▶ _Extrait fourni_:
------------------------------------------------------------

Aurais-tu préféré que ce soit justement?*


"Un esprit noble "engrandit" le plus petit des Hommes" Jebediah Springfield**


L'Histoire compte beaucoup de martyrs, de kamikazes plus ou moins conscients de leurs sorts et d'un nombre considérable de personnes mortes ou emprisonnées pour une idéologie, une nation ou une religion.

Mais certaines d'entre elles sont remarquables pour ne pas s'être dérobées à leurs condamnations à mort alors qu'elles en avaient l'occasion et d'être restées loyales jusqu'au bout à leur principe. C'est le cas de Marie Gouze dite Olympe De Gouges.

Quasiment inconnue des livres d'Histoire et des programmes de littérature, Olympe de Gouges était pourtant une grande figure de la révolution française dont le combat politique et humaniste a été tragiquement interrompue par le couperet de la guillotine le 3 novembre 1793.

------------------------------------------------------------

▶ _Données présentées_:

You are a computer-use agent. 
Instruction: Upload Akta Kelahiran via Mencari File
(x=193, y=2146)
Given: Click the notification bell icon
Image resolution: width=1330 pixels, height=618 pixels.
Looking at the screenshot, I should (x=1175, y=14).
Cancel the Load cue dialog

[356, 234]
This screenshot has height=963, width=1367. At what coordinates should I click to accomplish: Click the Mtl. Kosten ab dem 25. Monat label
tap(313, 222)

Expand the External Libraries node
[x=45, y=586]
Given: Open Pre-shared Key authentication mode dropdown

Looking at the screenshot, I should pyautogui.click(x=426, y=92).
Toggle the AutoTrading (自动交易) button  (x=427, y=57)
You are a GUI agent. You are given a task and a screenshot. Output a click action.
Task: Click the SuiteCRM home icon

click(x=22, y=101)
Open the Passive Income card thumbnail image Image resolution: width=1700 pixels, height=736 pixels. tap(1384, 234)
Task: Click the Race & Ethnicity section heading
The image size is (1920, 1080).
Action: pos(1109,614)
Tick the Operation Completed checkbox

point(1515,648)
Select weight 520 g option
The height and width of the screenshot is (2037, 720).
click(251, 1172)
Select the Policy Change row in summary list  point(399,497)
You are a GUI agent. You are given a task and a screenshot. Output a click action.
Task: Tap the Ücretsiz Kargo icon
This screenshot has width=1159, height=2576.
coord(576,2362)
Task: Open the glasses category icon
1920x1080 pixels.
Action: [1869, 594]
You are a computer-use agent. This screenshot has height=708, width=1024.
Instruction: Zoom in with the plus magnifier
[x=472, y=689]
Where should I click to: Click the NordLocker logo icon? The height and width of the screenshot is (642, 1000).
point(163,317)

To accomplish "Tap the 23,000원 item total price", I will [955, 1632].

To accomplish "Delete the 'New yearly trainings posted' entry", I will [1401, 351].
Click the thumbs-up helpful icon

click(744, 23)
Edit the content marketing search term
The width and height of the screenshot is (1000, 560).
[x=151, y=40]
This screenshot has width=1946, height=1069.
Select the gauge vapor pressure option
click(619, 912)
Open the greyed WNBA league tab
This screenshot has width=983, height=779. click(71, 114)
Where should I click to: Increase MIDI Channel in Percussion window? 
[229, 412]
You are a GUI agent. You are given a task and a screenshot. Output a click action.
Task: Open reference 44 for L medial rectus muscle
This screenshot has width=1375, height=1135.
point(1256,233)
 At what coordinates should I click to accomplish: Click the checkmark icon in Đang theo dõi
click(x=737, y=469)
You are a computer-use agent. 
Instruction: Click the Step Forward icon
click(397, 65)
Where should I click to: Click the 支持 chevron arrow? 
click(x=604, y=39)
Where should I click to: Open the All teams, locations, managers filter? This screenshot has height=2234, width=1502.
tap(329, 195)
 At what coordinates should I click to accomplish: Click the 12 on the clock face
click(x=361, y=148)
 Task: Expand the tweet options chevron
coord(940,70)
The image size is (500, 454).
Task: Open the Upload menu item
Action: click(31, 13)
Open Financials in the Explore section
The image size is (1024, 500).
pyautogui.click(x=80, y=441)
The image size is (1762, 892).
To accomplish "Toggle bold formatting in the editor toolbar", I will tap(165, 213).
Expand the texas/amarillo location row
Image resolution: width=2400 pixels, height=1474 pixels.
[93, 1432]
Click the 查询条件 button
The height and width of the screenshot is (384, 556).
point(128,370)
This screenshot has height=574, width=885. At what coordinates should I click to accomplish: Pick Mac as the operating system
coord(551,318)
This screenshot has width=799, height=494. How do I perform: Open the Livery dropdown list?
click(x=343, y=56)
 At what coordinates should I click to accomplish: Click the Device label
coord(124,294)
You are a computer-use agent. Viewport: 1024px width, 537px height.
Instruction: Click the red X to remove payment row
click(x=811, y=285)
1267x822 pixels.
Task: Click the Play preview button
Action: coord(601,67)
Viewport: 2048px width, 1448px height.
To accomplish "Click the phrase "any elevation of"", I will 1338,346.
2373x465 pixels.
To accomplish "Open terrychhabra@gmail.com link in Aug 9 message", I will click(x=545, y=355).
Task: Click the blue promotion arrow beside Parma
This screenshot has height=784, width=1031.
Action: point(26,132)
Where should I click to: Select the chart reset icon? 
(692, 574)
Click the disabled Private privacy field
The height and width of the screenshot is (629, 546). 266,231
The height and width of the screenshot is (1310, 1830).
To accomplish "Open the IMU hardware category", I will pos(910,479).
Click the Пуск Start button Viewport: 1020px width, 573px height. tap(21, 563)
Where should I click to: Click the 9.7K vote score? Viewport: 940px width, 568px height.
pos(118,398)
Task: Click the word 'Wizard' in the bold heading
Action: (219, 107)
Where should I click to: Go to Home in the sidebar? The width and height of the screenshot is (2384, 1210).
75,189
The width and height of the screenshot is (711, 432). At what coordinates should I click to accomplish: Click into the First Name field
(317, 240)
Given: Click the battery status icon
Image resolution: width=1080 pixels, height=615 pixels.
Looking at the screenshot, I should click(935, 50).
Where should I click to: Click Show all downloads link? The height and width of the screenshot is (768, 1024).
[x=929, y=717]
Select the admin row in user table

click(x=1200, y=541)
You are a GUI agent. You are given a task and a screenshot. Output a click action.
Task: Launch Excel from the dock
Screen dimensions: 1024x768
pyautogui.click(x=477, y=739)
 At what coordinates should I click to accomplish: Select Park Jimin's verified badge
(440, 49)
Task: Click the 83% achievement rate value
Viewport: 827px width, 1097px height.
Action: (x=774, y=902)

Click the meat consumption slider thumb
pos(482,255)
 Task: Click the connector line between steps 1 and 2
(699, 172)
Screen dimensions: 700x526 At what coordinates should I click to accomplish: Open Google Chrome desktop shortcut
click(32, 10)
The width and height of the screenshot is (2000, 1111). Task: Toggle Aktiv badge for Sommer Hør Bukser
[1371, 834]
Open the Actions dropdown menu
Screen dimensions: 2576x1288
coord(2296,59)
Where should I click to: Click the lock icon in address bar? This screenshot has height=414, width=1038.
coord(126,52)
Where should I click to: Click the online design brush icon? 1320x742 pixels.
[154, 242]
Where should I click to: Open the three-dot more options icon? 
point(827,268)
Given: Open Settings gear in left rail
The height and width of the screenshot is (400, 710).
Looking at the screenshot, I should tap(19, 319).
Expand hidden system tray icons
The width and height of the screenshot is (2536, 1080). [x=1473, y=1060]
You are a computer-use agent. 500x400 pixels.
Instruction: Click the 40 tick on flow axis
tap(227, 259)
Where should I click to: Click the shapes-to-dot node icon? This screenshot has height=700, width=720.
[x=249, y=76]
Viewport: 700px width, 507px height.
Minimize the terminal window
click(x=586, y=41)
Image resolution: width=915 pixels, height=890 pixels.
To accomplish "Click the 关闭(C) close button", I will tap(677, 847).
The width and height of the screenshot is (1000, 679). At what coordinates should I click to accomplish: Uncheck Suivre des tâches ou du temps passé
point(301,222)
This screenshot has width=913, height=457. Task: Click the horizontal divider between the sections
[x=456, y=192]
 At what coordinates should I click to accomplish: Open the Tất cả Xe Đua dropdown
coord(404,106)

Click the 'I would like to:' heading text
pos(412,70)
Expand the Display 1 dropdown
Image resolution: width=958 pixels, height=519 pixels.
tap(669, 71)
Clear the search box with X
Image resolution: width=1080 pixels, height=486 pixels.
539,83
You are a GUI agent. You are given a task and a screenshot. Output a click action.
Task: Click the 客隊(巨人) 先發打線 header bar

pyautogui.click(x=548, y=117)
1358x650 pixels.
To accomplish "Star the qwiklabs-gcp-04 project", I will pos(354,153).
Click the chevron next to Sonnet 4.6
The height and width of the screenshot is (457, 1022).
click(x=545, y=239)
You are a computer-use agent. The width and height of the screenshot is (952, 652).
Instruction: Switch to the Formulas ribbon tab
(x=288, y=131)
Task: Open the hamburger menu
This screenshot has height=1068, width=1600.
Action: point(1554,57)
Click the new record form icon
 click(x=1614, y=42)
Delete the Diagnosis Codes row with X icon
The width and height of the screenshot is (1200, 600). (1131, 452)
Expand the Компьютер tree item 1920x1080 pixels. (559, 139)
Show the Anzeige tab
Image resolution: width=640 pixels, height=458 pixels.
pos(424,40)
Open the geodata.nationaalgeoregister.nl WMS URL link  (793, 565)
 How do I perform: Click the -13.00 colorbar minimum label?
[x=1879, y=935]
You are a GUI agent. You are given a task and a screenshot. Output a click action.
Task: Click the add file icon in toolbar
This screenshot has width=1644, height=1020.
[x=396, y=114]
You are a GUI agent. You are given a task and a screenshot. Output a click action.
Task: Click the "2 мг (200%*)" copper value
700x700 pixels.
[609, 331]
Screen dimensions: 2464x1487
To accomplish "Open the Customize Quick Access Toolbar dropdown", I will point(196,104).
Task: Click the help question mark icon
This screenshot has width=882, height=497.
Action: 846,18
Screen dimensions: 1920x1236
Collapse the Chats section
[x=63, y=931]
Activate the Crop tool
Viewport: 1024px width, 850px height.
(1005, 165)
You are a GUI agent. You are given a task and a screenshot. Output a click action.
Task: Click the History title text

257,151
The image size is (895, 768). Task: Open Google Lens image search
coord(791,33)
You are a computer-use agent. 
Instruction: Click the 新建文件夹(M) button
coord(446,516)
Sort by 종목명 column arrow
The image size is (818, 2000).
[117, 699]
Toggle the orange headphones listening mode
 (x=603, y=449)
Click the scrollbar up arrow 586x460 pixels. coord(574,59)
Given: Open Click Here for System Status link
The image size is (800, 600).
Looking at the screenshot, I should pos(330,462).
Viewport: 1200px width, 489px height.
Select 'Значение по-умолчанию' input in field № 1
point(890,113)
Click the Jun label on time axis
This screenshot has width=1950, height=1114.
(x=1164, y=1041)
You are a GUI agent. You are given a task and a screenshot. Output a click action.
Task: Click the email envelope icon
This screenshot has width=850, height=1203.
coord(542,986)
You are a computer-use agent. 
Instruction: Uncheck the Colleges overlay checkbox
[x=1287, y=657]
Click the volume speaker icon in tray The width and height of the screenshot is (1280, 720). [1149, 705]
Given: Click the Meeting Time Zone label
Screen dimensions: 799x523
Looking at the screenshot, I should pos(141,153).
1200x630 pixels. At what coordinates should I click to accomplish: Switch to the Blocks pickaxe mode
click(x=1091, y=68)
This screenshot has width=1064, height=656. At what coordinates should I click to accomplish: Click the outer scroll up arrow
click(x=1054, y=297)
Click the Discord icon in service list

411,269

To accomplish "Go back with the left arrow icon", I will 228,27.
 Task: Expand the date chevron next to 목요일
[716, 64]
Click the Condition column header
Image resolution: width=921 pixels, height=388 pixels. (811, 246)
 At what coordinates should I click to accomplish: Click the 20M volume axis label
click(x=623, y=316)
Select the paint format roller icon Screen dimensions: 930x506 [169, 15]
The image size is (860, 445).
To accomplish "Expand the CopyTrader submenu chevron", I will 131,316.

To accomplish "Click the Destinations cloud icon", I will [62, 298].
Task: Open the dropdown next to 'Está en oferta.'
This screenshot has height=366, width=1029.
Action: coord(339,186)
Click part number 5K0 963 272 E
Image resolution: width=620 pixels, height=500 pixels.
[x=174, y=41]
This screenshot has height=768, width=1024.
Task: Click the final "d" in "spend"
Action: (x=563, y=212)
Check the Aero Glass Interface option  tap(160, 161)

------------------------------------------------------------

▶ _Objectif_:
Recopiez en entier l'extrait sur Olympe de Gouges, sans y changer un mot.

▶ _Résultat attendu_:
Aurais-tu préféré que ce soit justement?*


"Un esprit noble "engrandit" le plus petit des Hommes" Jebediah Springfield**


L'Histoire compte beaucoup de martyrs, de kamikazes plus ou moins conscients de leurs sorts et d'un nombre considérable de personnes mortes ou emprisonnées pour une idéologie, une nation ou une religion.

Mais certaines d'entre elles sont remarquables pour ne pas s'être dérobées à leurs condamnations à mort alors qu'elles en avaient l'occasion et d'être restées loyales jusqu'au bout à leur principe. C'est le cas de Marie Gouze dite Olympe De Gouges.

Quasiment inconnue des livres d'Histoire et des programmes de littérature, Olympe de Gouges était pourtant une grande figure de la révolution française dont le combat politique et humaniste a été tragiquement interrompue par le couperet de la guillotine le 3 novembre 1793.